◆ Objetivo
Com base no texto sobre o desejo de conhecer, explique, por favor, por que a noção de existência é chamada de dupla. Responda em uma a três frases.

◆ Texto apresentado
▬▬▬
Bruno R. Sales
Πάντες ἄνθρωποι τοῠ εἰδέναι ὀρέγονται
φύσει [1] – Todos os homens, por
natureza, desejam conhecer. Essa sentença, legada por Aristóteles à
posteridade, demonstra a síntese do que é ser humano, a saber: um ser cuja
ambição básica é conhecer. Mas, o que desejamos conhecer? Tudo o que estiver ao
nosso alcance, desde a fofoca na rua até os mistérios que se escondem na
imensidão do universo. E mesmo assim somos insatisfeitos e constantemente
tentamos ir além de nossos limites, testando até onde nossa racionalidade pode
apetecer tal anseio.
Esse desejo natural por
conhecimento, que poderíamos sem problemas traduzir de modo popular por
curiosidade, é objeto de discussão a tempos, desde antes de o próprio
Aristóteles escrever a frase acima citada. As ideias que foram se acumulando de
lá para cá possuem, em certa medida, elementos comuns. Por exemplo, a ideia dos
múltiplos meios de conhecer, sensível e suprassensível; ou ainda, a consciência
de saber que sabe e que pode saber das coisas. Trago apenas essas duas definições
para exemplificar de modo bastante grosseiro. Contudo, no presente texto, quero
considerar o desejo por conhecimento em sua relação com o tempo.
Por conhecimento tenho em mente a
sua significação mais generalizada: saber das coisas e sobre as coisas. Já o
tempo, aqui, será tratado como uma categoria que permite ao homem reconhecer o
Ser ou Não-ser das coisas. Isso significa que, quando se considera o tempo, simultaneamente
tem-se em mente o Ser e o Não-ser. Isso significa que a temporalidade exige a
mínima ideia de existência ou de possibilidade dela. Essa noção de existência é
dupla, pois deve considera-la como existência de si e, de igual modo, da coisa
que se conhece ou quer conhecer. [Mesmo que esta última esteja se referindo a
algo que não existe na realidade, mas apenas na imaginação, portanto, uma
existência inteiramente dependente da consciência do sujeito].
▬▬▬
◆ Material fornecido

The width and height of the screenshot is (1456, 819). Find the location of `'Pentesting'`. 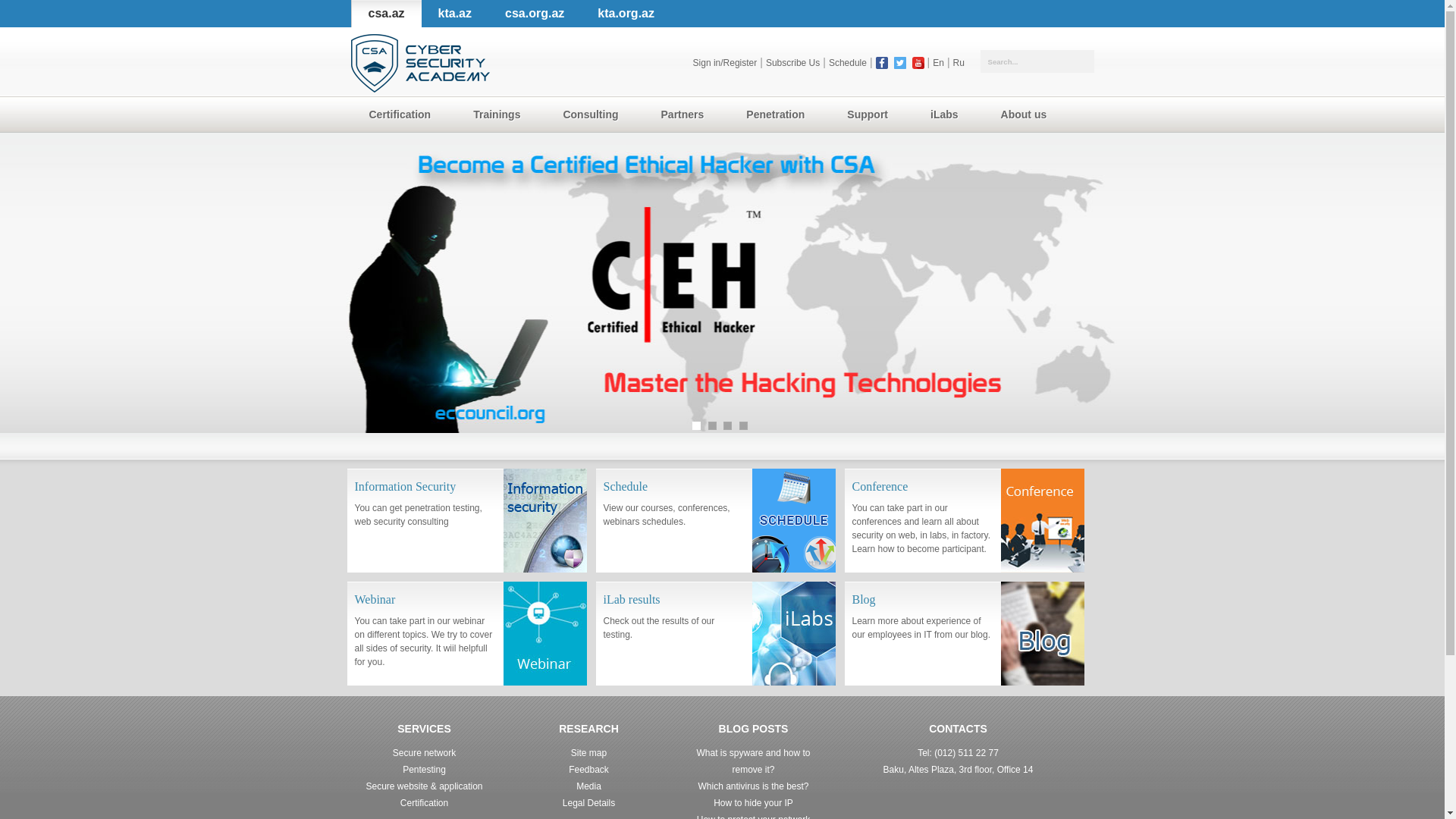

'Pentesting' is located at coordinates (424, 769).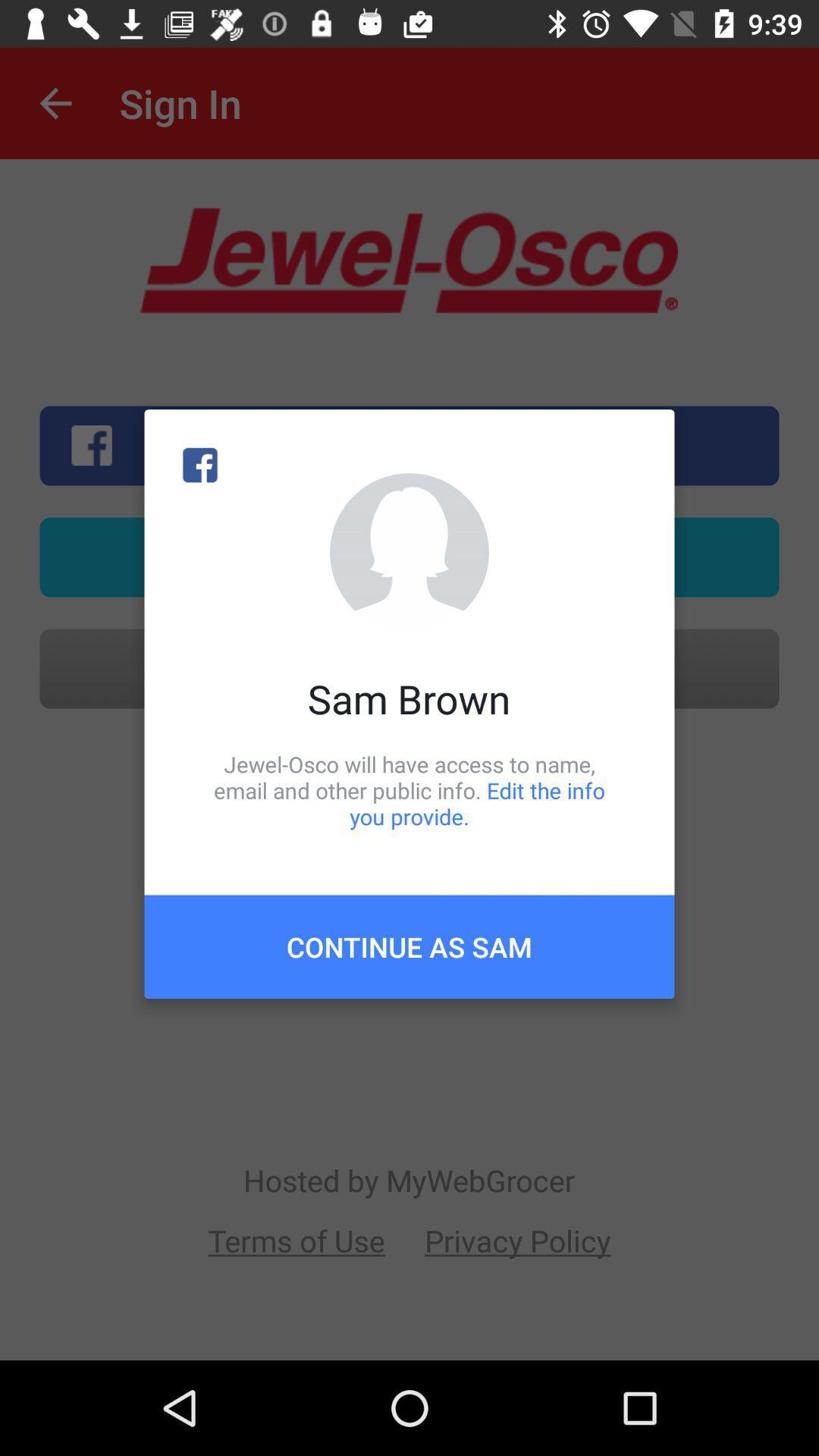 The width and height of the screenshot is (819, 1456). I want to click on icon below the jewel osco will item, so click(410, 946).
▬▬▬
◆ Resultado do exercício
A noção de existência é dupla porque deve ser considerada como existência de si e, de igual modo, como existência da coisa que se conhece ou se quer conhecer. Isso vale mesmo quando essa coisa existe apenas na imaginação, numa existência inteiramente dependente da consciência do sujeito.